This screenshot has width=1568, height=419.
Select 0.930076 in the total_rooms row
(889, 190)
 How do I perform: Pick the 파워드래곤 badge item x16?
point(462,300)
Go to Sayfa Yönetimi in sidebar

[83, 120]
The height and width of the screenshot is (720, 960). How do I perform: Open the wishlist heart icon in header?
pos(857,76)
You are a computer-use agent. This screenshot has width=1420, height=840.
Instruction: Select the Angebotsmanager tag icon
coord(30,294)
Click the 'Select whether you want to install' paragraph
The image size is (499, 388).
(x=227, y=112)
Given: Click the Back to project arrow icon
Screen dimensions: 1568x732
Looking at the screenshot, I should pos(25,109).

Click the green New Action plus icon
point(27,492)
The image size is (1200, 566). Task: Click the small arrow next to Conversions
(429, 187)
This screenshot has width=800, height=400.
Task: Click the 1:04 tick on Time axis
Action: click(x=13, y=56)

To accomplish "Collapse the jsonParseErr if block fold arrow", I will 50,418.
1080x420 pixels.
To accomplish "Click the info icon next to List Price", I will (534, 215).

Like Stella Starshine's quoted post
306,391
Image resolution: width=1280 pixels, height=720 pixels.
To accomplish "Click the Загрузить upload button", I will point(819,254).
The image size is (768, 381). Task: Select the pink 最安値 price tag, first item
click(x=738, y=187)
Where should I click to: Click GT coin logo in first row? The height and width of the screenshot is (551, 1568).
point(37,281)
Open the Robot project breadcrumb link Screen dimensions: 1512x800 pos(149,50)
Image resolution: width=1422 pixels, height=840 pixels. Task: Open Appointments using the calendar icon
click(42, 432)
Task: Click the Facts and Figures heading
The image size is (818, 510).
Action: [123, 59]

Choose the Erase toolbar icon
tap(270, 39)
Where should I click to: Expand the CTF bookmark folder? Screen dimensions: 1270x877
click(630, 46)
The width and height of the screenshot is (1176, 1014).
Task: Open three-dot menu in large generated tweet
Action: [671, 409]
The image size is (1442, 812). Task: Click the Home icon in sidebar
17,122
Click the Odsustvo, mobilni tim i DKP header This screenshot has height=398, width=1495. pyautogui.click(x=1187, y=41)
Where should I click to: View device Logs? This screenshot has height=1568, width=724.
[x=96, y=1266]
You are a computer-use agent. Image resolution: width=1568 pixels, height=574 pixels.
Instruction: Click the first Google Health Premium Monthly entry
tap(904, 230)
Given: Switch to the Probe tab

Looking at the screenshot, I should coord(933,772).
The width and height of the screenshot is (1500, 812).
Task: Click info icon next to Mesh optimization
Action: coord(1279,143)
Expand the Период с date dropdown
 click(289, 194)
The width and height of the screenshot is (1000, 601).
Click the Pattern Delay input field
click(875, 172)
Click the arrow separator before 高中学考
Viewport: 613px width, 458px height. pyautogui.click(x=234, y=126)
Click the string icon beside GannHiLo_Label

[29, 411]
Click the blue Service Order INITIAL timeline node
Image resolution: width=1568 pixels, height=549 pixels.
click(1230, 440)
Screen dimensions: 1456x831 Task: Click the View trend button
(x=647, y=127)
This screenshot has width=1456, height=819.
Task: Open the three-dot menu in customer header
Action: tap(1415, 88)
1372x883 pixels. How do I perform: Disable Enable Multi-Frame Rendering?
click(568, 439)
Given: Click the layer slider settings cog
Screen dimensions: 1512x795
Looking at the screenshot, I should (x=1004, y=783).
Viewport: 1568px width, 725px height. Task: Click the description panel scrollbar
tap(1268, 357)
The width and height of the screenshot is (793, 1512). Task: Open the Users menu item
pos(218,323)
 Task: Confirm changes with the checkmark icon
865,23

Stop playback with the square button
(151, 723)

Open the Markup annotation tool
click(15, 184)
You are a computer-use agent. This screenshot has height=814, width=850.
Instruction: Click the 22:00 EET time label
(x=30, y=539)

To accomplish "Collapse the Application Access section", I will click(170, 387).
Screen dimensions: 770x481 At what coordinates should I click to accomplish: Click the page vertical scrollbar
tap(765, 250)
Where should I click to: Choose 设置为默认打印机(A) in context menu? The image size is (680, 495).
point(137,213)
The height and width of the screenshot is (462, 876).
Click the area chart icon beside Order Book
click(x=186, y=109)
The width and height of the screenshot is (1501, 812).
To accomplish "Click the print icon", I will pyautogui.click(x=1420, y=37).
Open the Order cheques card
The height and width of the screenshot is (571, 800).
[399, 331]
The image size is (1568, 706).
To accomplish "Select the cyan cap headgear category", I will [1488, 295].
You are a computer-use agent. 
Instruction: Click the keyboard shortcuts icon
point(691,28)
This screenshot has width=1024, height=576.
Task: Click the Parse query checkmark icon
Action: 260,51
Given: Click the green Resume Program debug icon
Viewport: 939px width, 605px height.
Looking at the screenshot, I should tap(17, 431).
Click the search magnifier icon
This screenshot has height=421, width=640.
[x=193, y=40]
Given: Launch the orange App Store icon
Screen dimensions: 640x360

★ ★ ★

What you have to do:
From the records above, extract every entry verbatim.

Expected answer:
This screenshot has width=1568, height=419.
Select 0.930076 in the total_rooms row
(889, 190)
 How do I perform: Pick the 파워드래곤 badge item x16?
point(462,300)
Go to Sayfa Yönetimi in sidebar

[83, 120]
The height and width of the screenshot is (720, 960). How do I perform: Open the wishlist heart icon in header?
pos(857,76)
You are a computer-use agent. This screenshot has width=1420, height=840.
Instruction: Select the Angebotsmanager tag icon
coord(30,294)
Click the 'Select whether you want to install' paragraph
The image size is (499, 388).
(x=227, y=112)
Given: Click the Back to project arrow icon
Screen dimensions: 1568x732
Looking at the screenshot, I should pos(25,109).

Click the green New Action plus icon
point(27,492)
The image size is (1200, 566). Task: Click the small arrow next to Conversions
(429, 187)
This screenshot has width=800, height=400.
Task: Click the 1:04 tick on Time axis
Action: click(x=13, y=56)

To accomplish "Collapse the jsonParseErr if block fold arrow", I will 50,418.
1080x420 pixels.
To accomplish "Click the info icon next to List Price", I will (534, 215).

Like Stella Starshine's quoted post
306,391
Image resolution: width=1280 pixels, height=720 pixels.
To accomplish "Click the Загрузить upload button", I will point(819,254).
The image size is (768, 381). Task: Select the pink 最安値 price tag, first item
click(x=738, y=187)
Where should I click to: Click GT coin logo in first row? The height and width of the screenshot is (551, 1568).
point(37,281)
Open the Robot project breadcrumb link Screen dimensions: 1512x800 pos(149,50)
Image resolution: width=1422 pixels, height=840 pixels. Task: Open Appointments using the calendar icon
click(42, 432)
Task: Click the Facts and Figures heading
The image size is (818, 510).
Action: [123, 59]

Choose the Erase toolbar icon
tap(270, 39)
Where should I click to: Expand the CTF bookmark folder? Screen dimensions: 1270x877
click(630, 46)
The width and height of the screenshot is (1176, 1014).
Task: Open three-dot menu in large generated tweet
Action: [671, 409]
The image size is (1442, 812). Task: Click the Home icon in sidebar
17,122
Click the Odsustvo, mobilni tim i DKP header This screenshot has height=398, width=1495. pyautogui.click(x=1187, y=41)
Where should I click to: View device Logs? This screenshot has height=1568, width=724.
[x=96, y=1266]
You are a computer-use agent. Image resolution: width=1568 pixels, height=574 pixels.
Instruction: Click the first Google Health Premium Monthly entry
tap(904, 230)
Given: Switch to the Probe tab

Looking at the screenshot, I should coord(933,772).
The width and height of the screenshot is (1500, 812).
Task: Click info icon next to Mesh optimization
Action: coord(1279,143)
Expand the Период с date dropdown
 click(289, 194)
The width and height of the screenshot is (1000, 601).
Click the Pattern Delay input field
click(875, 172)
Click the arrow separator before 高中学考
Viewport: 613px width, 458px height. pyautogui.click(x=234, y=126)
Click the string icon beside GannHiLo_Label

[29, 411]
Click the blue Service Order INITIAL timeline node
Image resolution: width=1568 pixels, height=549 pixels.
click(1230, 440)
Screen dimensions: 1456x831 Task: Click the View trend button
(x=647, y=127)
This screenshot has width=1456, height=819.
Task: Open the three-dot menu in customer header
Action: tap(1415, 88)
1372x883 pixels. How do I perform: Disable Enable Multi-Frame Rendering?
click(568, 439)
Given: Click the layer slider settings cog
Screen dimensions: 1512x795
Looking at the screenshot, I should (x=1004, y=783).
Viewport: 1568px width, 725px height. Task: Click the description panel scrollbar
tap(1268, 357)
The width and height of the screenshot is (793, 1512). Task: Open the Users menu item
pos(218,323)
 Task: Confirm changes with the checkmark icon
865,23

Stop playback with the square button
(151, 723)

Open the Markup annotation tool
click(15, 184)
You are a computer-use agent. This screenshot has height=814, width=850.
Instruction: Click the 22:00 EET time label
(x=30, y=539)

To accomplish "Collapse the Application Access section", I will click(170, 387).
Screen dimensions: 770x481 At what coordinates should I click to accomplish: Click the page vertical scrollbar
tap(765, 250)
Where should I click to: Choose 设置为默认打印机(A) in context menu? The image size is (680, 495).
point(137,213)
The height and width of the screenshot is (462, 876).
Click the area chart icon beside Order Book
click(x=186, y=109)
The width and height of the screenshot is (1501, 812).
To accomplish "Click the print icon", I will pyautogui.click(x=1420, y=37).
Open the Order cheques card
The height and width of the screenshot is (571, 800).
[399, 331]
The image size is (1568, 706).
To accomplish "Select the cyan cap headgear category", I will [1488, 295].
You are a computer-use agent. 
Instruction: Click the keyboard shortcuts icon
point(691,28)
This screenshot has width=1024, height=576.
Task: Click the Parse query checkmark icon
Action: 260,51
Given: Click the green Resume Program debug icon
Viewport: 939px width, 605px height.
Looking at the screenshot, I should tap(17, 431).
Click the search magnifier icon
This screenshot has height=421, width=640.
[x=193, y=40]
Given: Launch the orange App Store icon
Screen dimensions: 640x360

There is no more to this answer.